Auch De-Radikalisierung sollte ein Thema werden, ebenso auch der Kampf gegen den Terrorismus. Außerdem sprach ul-Qadri sich dafür aus, die Radikalisierung auf mehreren Ebenen zu diskutieren. "Das Problem ist, dass wir das Thema bislang nicht auf theologischer und ideologischer Ebene diskutiert haben. Bislang haben wir es nur als politisches, ökonomisches und soziales Thema aufgegriffen." Die Themen, schlug ul-Qadri vor, sollten für Muslime Pflichtfach werden. Nicht-Muslime könnten dem entsprechenden Unterricht freiwillig beiwohnen. Muslime hofft ul-Qadri mit theologischen Argmenten zu erreichen.

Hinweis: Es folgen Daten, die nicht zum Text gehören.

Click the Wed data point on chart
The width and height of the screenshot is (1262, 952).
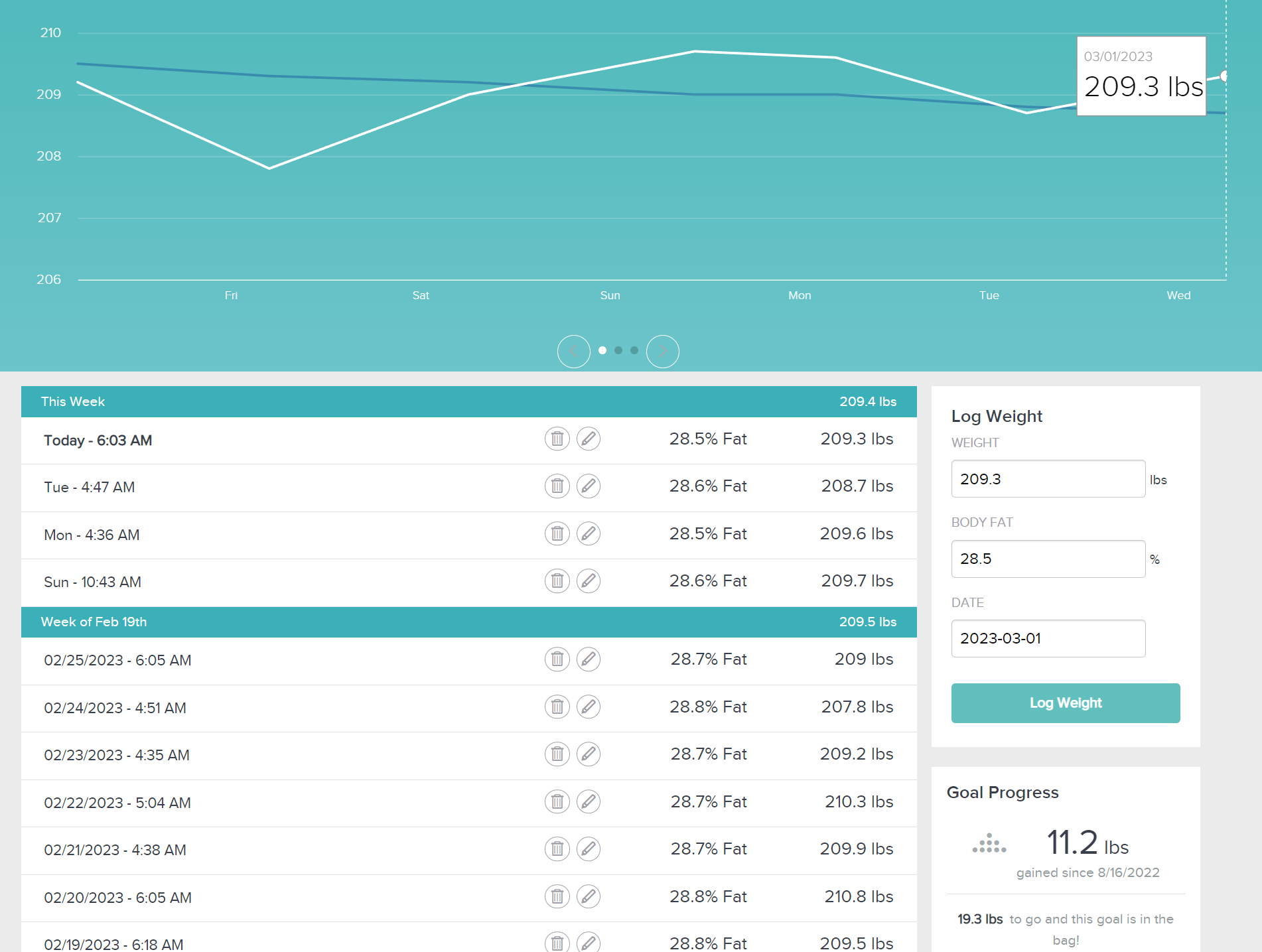click(x=1224, y=76)
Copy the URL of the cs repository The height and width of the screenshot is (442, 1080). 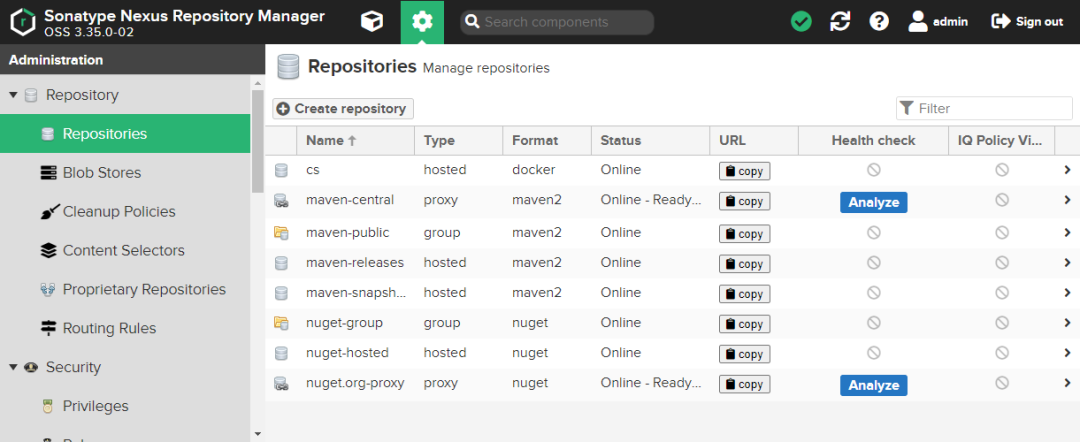(745, 171)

Straßenszene aus Bradford, der Heimatstadt der Dawood-Schwestern, 16.06.2015 (Foto: Getty Images)
Szene aus Bradford, der Heimatstadt der Dawood-SchwesternBild: Getty Images/N. Roddis

Selbstkritik britischer Muslime

Die Präsentation des Curriculums fällt in eine Zeit, in der islamische Gemeinden sich für die Radikalisierung junger Muslime zunehmend selbst verantwortlich machen. Die Muslime müssten aufhören, "mit dem Finger auf andere zu zeigen", wenn einer der Ihren sich radikalisiere, zitiert die Zeitung "Daily Telegraph" in ihrer Ausgabe vom 17. Juni dieses Jahres einen namentlichen nicht genannten Vorsteher einer muslimischen Gemeinde. Auch sollten sie nicht den britischen Behörden die Verantwortung zuschieben. Auch Manzoor Moghal, der Vorsitzende des "Muslim Forum" in Großbritannien, übte Kritik an seinen Glaubensbrüdern. Radikalisierung sei ein "muslimisches Problem", schrieb er in der Zeitung "Daily Mail". Natürlich sei es für muslimische Eltern schlimm, ein Kind an den IS zu verlieren. "Aber es bereitet mir Sorgen, dass wir von diesen Familien immer wieder die gleiche Geschichte hören: Dass diese Entwicklung immer der Fehler von anderen Leuten ist."